* BEGIN Passage shown *
Thursday, July 1, 2010

I am filled with enough sadness to fill 50 barrels of wine
all of which
I could promptly smash apart
like crystal breaking
and gashing all the liaisons of my heart
I haven't felt truthful in a while and
I sure admit I've got no alibi
but that certain songs break my back
and the pain of the bones makes me cry

Friday, May 28, 2010

my heart and soul and mind are like a desert
in which I used to want to live
till I discovered that
even in places where water doesnt exist, there are caterpillars

perhaps I am an ocean instead, a lake, or a river? I guess it could be best said that I am a brook that dries up without rain and causes flooding when its torrential.

Sunday, May 23, 2010

I had the most luxurious dream last
of the most wonderful man- he enveloped me in his love and I've never felt happier than when I was looking into his blue eyes
it's so embarrassing to dream about someone you lurked on facebook- and have seen
who doesnt live in your town anymore
nor could even imagine your existence
I wonder
out loud
if its true that when you dream of someone, they dream of you too.
in that case I hope I was as delightful as he.

Wednesday, April 14, 2010

I have been changed by the sunshine and my nose peels like a snake- just as my blood runs cold, colder when you step in the room because I no longer feel remorse at your actions, your words, your emotions. Those tears come straight from the bottle my friend, the bottle of visine you carefully drop in whenever you want to stir up any emotion from THIS stoic here.
ALbeit, I do feel bad creating the misery you suffer through but I have made it clear, we both know our ABC's so why dont you just back away safely from the jaws of this evil snake queen?
* END Passage shown *
* BEGIN Raw data *
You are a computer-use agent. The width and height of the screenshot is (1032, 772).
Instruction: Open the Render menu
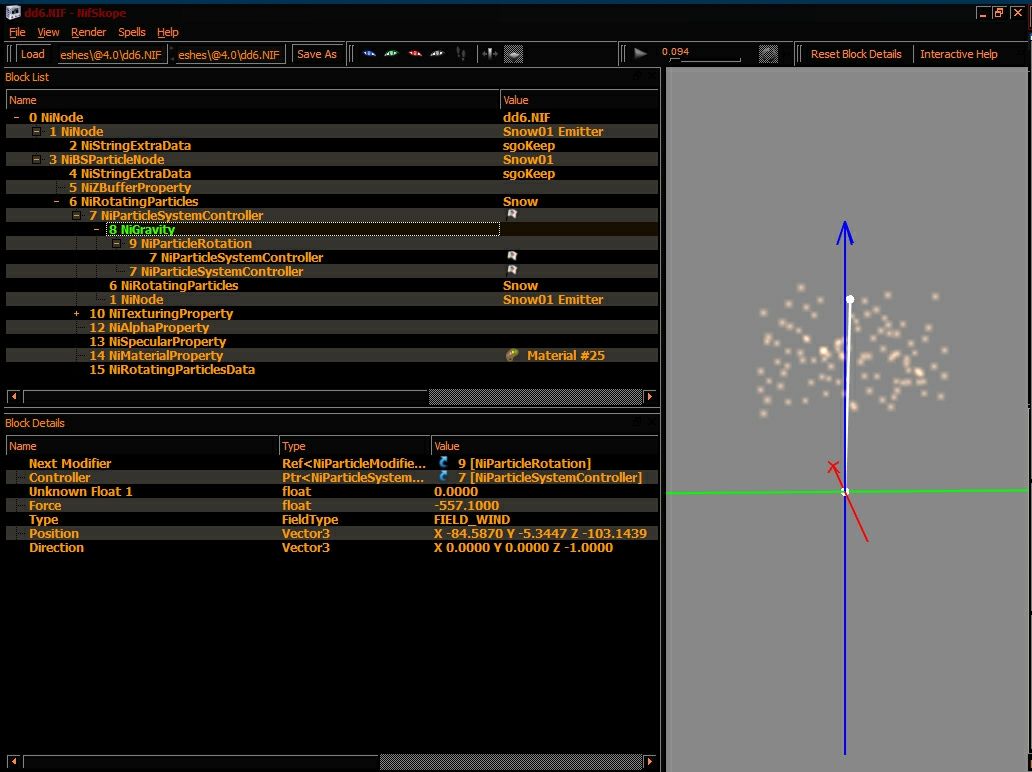(88, 32)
* END Raw data *
## Tasks to perform
1. Reproduce the journal entries verbatim, beginning at the words "I had the most" and stopping after "THIS stoic here.".
2. Resume the journal entries after their last sentence and keep writing them.

## Results by task
1.
I had the most luxurious dream last
of the most wonderful man- he enveloped me in his love and I've never felt happier than when I was looking into his blue eyes
it's so embarrassing to dream about someone you lurked on facebook- and have seen
who doesnt live in your town anymore
nor could even imagine your existence
I wonder
out loud
if its true that when you dream of someone, they dream of you too.
in that case I hope I was as delightful as he.

Wednesday, April 14, 2010

I have been changed by the sunshine and my nose peels like a snake- just as my blood runs cold, colder when you step in the room because I no longer feel remorse at your actions, your words, your emotions. Those tears come straight from the bottle my friend, the bottle of visine you carefully drop in whenever you want to stir up any emotion from THIS stoic here.

2.
The earth shakes below and my mind is creating enough lava to put this planet into a black hole. I am hell and heaven and you have entered purgatory- dont follow Beatrice, she leads you nowhere good dearest Virgil, for I did intend to keep you alive.

SO here I go, low beneath the water levels of my darling bathtub, surrounded by sounds that make me want to put stones in my pocket and walk into the river. Here I study and dream of everything but this, here I pause at the top of the stairs at work and daydream of everything that isn't a part of me.
thank god for dreams and words and knowing that I can summon emotion when I want to, sadly I no longer do.

Love,
your stoic evil snake queen.

ps. V, I miss you. Honestly.

Friday, March 26, 2010

dont talk to me about my vindictive nature, let's not talk about the storms I can connect with and contract, with the winds that could blow you off your feet.
you say you fear the forests and I understand your fears as much as I resent them because deep inside in the lushest green of peaks is where I feel the most connected.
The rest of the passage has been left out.